YOUR INSTRUCTIONS — Repeat every line below exactly, word for word.

INPUT DATA —

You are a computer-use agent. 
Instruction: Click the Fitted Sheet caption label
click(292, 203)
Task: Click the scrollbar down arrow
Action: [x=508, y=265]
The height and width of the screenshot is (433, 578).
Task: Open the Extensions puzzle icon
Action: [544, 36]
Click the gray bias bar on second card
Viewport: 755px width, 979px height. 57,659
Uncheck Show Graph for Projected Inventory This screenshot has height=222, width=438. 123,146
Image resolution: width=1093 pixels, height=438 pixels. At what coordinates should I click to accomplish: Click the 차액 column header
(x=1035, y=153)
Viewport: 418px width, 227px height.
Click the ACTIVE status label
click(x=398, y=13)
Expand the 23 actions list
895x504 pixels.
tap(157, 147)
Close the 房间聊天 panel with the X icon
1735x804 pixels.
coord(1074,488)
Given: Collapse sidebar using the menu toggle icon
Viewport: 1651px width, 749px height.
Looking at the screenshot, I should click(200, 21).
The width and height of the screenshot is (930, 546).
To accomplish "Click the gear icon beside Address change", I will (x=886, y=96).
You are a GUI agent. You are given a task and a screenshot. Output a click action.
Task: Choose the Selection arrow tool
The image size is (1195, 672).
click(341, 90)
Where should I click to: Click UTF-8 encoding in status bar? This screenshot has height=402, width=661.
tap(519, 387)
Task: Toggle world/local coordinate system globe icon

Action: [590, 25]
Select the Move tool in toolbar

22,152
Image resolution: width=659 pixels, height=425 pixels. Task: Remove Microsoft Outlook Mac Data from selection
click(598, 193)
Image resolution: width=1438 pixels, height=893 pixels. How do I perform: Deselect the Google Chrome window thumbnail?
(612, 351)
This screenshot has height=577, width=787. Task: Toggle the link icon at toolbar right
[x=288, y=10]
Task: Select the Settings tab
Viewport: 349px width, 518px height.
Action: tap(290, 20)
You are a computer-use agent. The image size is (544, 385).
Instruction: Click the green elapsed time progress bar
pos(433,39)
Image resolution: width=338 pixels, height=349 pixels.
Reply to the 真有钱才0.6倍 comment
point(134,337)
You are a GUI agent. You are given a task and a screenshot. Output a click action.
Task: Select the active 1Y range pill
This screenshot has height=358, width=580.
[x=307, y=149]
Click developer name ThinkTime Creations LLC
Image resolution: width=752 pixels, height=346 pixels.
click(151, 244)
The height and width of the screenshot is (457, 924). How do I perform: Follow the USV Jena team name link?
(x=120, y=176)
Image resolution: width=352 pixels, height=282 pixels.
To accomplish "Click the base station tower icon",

SOLUTION TO THIS EXERCISE —
You are a computer-use agent. 
Instruction: Click the Fitted Sheet caption label
click(292, 203)
Task: Click the scrollbar down arrow
Action: [x=508, y=265]
The height and width of the screenshot is (433, 578).
Task: Open the Extensions puzzle icon
Action: [544, 36]
Click the gray bias bar on second card
Viewport: 755px width, 979px height. 57,659
Uncheck Show Graph for Projected Inventory This screenshot has height=222, width=438. 123,146
Image resolution: width=1093 pixels, height=438 pixels. At what coordinates should I click to accomplish: Click the 차액 column header
(x=1035, y=153)
Viewport: 418px width, 227px height.
Click the ACTIVE status label
click(x=398, y=13)
Expand the 23 actions list
895x504 pixels.
tap(157, 147)
Close the 房间聊天 panel with the X icon
1735x804 pixels.
coord(1074,488)
Given: Collapse sidebar using the menu toggle icon
Viewport: 1651px width, 749px height.
Looking at the screenshot, I should click(200, 21).
The width and height of the screenshot is (930, 546).
To accomplish "Click the gear icon beside Address change", I will (x=886, y=96).
You are a GUI agent. You are given a task and a screenshot. Output a click action.
Task: Choose the Selection arrow tool
The image size is (1195, 672).
click(341, 90)
Where should I click to: Click UTF-8 encoding in status bar? This screenshot has height=402, width=661.
tap(519, 387)
Task: Toggle world/local coordinate system globe icon

Action: [590, 25]
Select the Move tool in toolbar

22,152
Image resolution: width=659 pixels, height=425 pixels. Task: Remove Microsoft Outlook Mac Data from selection
click(598, 193)
Image resolution: width=1438 pixels, height=893 pixels. How do I perform: Deselect the Google Chrome window thumbnail?
(612, 351)
This screenshot has height=577, width=787. Task: Toggle the link icon at toolbar right
[x=288, y=10]
Task: Select the Settings tab
Viewport: 349px width, 518px height.
Action: tap(290, 20)
You are a computer-use agent. The image size is (544, 385).
Instruction: Click the green elapsed time progress bar
pos(433,39)
Image resolution: width=338 pixels, height=349 pixels.
Reply to the 真有钱才0.6倍 comment
point(134,337)
You are a GUI agent. You are given a task and a screenshot. Output a click action.
Task: Select the active 1Y range pill
This screenshot has height=358, width=580.
[x=307, y=149]
Click developer name ThinkTime Creations LLC
Image resolution: width=752 pixels, height=346 pixels.
click(151, 244)
The height and width of the screenshot is (457, 924). How do I perform: Follow the USV Jena team name link?
(x=120, y=176)
Image resolution: width=352 pixels, height=282 pixels.
To accomplish "Click the base station tower icon",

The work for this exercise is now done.